With plenty of distractions for teenagers today, Zbaraschuk said her love of softball kept her playing.
“Personally, I want it more this year,” she said.
In 2011, the team was led by powerhouse seniors Lea Hopson, Cindy Miller and Maddy Zbaraschuk, along with major contributions from seven players still on the team. Rhodefer said the personalities of this year’s team are similar. But the girls still want another championship.
“If we do it, it’s our own,” Grubb said.
Haupt said she thinks this year’s team interacts better and it was one of her goals to help everyone be in sync even more and it seems to be working.
Head coach Mike McFarlen said the team makes it fun to be their coach.
“There’s no drama,” he said. “They just go out and play the game.”
Rhodefer finds the same thing with the drama-free Wolves. “We’re like a family,” she said.
Staying undefeated has come from the whole lineup, seniors said.
“The team this year has seen everyone step up,” Zbaraschuk said.
Eleven players return from the fourth-place state team last year, including a nearly flawless pitching team anchored by Makayla Bentz and the batting core powered by cleanup hitter Alexas Besand, MaryLu Clift and Shelby Lott.
“We want to keep it going for the younger members of the team,” Rhodefer said.
This week’s away games help cement the team’s chances for the Olympic League title and positioning in the playoffs race.
McFarlen said they don’t take anyone lightly, mentioning early games against Kingston and Port Angeles where the Wolves had to rally to win.
The seniors seem to be in line with their personal goals they set before the season.
Both Grubb and Haupt wanted to be more consistent hitters, which they’ve become. Using last week’s games as a litmus test, Grubb batted .500, 9-18 including a home run and a double, and Haupt hit .643, 9-14 with three doubles.
Zbaraschuk, a standout hitter already, said she’s wanted to throw out four or five people from centerfield to Rhodefer. She’s yet to do it, but she’s prevented a few baserunners from advancing.
Rhodefer, like Haupt, wanted to see team chemistry flow even more.
“We just leave it all on the field,” she said.
All four are college-bound in some capacity.
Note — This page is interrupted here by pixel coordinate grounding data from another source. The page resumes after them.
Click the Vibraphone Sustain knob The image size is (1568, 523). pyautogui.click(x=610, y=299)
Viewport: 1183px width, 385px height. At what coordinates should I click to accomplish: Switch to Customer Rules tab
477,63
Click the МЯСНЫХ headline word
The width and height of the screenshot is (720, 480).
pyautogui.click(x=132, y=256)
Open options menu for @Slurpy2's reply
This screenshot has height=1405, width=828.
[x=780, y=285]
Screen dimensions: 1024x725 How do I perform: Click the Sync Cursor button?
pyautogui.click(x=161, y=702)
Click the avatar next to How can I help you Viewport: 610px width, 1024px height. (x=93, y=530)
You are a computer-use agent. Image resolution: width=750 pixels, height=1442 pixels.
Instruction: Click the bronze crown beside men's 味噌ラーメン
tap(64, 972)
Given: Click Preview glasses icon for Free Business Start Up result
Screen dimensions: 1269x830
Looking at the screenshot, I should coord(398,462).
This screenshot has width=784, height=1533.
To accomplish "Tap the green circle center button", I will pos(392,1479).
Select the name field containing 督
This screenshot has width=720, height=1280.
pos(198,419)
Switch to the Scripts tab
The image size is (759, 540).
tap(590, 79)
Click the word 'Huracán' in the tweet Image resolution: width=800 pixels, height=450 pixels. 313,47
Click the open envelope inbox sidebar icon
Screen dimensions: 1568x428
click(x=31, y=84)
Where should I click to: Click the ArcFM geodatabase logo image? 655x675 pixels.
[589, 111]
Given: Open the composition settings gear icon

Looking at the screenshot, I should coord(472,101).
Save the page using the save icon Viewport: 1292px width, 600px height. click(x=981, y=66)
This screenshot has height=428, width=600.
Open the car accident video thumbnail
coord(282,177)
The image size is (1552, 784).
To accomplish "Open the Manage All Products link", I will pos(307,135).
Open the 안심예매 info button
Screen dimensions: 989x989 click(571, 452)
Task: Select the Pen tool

Zbaraschuk plans to play softball for the University of Washington, a plan set at the beginning of her junior year. Haupt is heading to Central Washington University, but not for sports. Grubb is set for Simpson University in Redding, Calif., but she’s not going to play softball her freshman year. She’s not ruling it out for her sophomore year, though. Rhodefer is considering Pacific Lutheran University.